Answers 'did you test locally?': yes, end-to-end on my local machine
with the prebuilt wheel (CPU supports AVX-512 VNNI). The CI runner CPU
gap was not covered locally — this commit plugs that gap.
---
 .github/workflows/test-extra.yml |  6 ++++
 Makefile                         |  7 ++++-
 backend/Dockerfile.python        |  5 ++++
 backend/python/vllm/install.sh   | 47 ++++++++++++++++++++++----------
 4 files changed, 49 insertions(+), 16 deletions(-)

diff --git a/.github/workflows/test-extra.yml b/.github/workflows/test-extra.yml
index b6c72b1a7..a9f10e3fc 100644
--- a/.github/workflows/test-extra.yml
+++ b/.github/workflows/test-extra.yml
@@ -521,6 +521,12 @@ jobs:
           sudo rm -rf /usr/share/dotnet /opt/ghc /usr/local/lib/android /opt/hostedtoolcache/CodeQL || true
           df -h
       - name: Build vllm (cpu) backend image and run gRPC e2e tests
+        env:
+          # GitHub Actions runners don't all support the SIMD instructions
+          # the prebuilt vllm CPU wheel was compiled against (SIGILL in
+          # vllm.model_executor.models.registry on import). Build vllm from
+          # source so it targets the actual CI CPU.

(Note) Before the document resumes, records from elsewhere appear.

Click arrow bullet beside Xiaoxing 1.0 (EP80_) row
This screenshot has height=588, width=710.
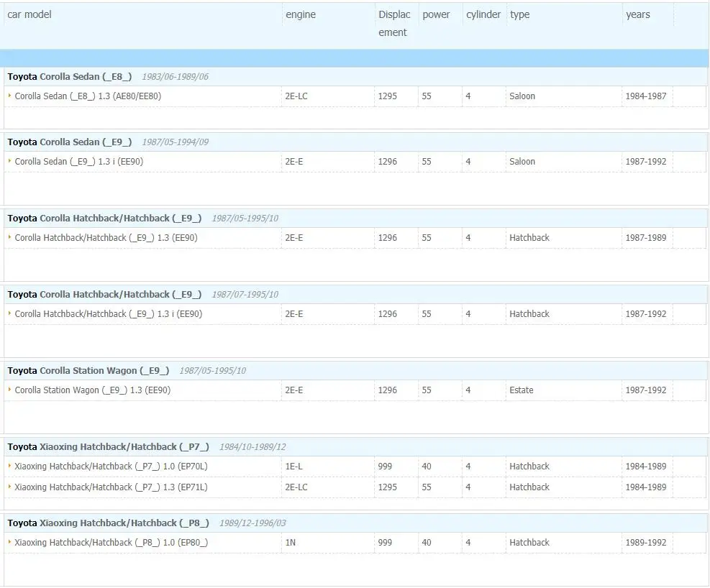tap(9, 542)
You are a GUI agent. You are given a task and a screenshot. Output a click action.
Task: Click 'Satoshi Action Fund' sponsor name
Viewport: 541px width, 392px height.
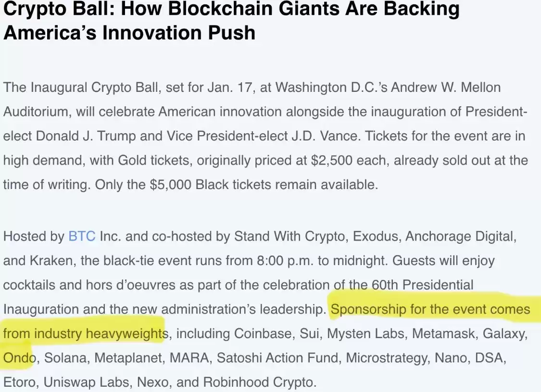click(277, 358)
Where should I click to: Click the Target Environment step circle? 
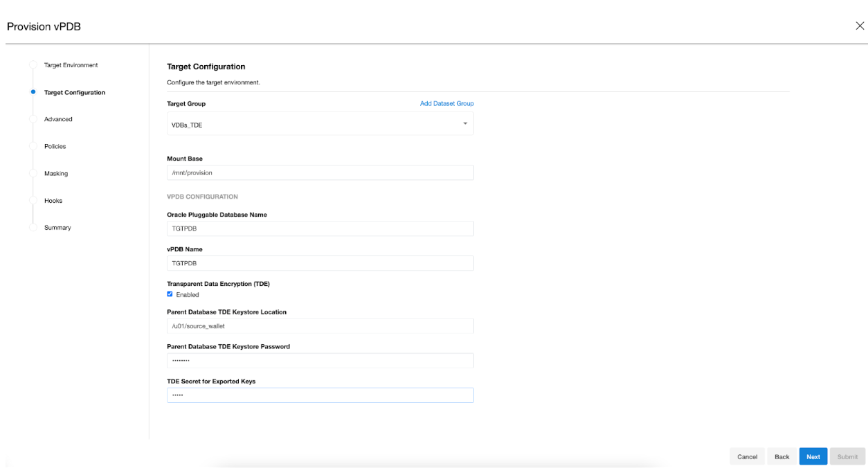click(x=33, y=65)
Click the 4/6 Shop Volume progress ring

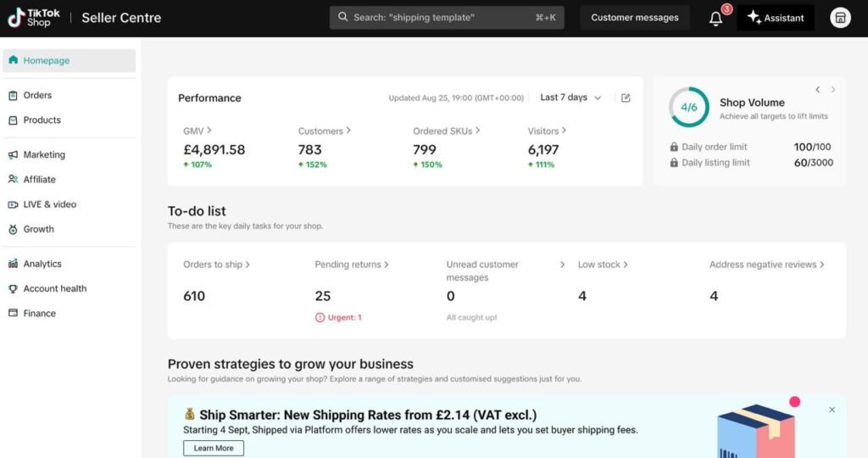(x=689, y=108)
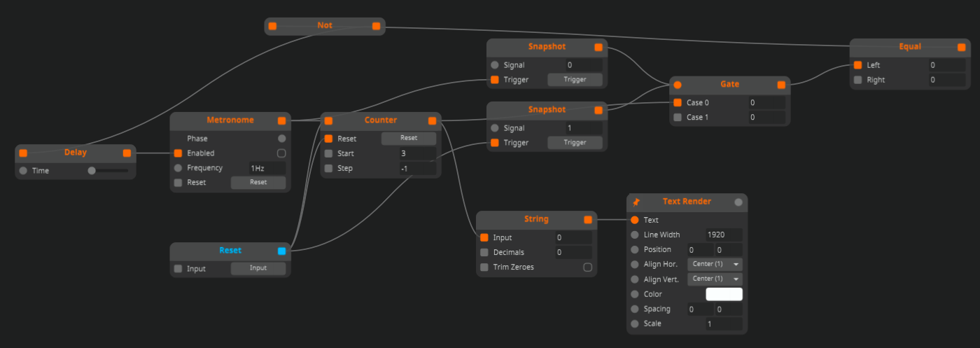The width and height of the screenshot is (980, 348).
Task: Click the gray output circle on Text Render
Action: click(738, 202)
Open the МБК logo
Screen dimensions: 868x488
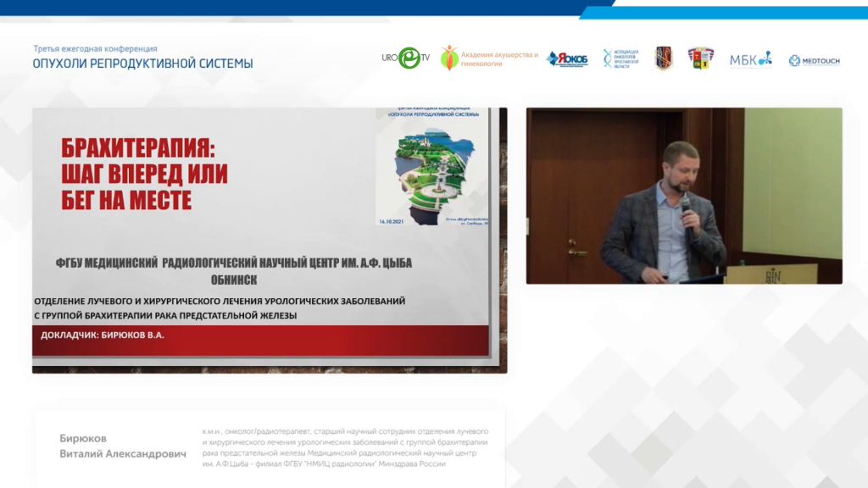[750, 59]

+          FROM_SOURCE: "true"
         run: |
           make test-extra-backend-vllm
   tests-acestep-cpp:
diff --git a/Makefile b/Makefile
index 7f61666f5..4464a9774 100644
--- a/Makefile
+++ b/Makefile
@@ -509,7 +509,11 @@ test-extra-backend-ik-llama-cpp: docker-build-ik-llama-cpp
 
 ## vllm is resolved from a HuggingFace model id (no file download) and
 ## exercises Predict + streaming + tool-call extraction via the hermes parser.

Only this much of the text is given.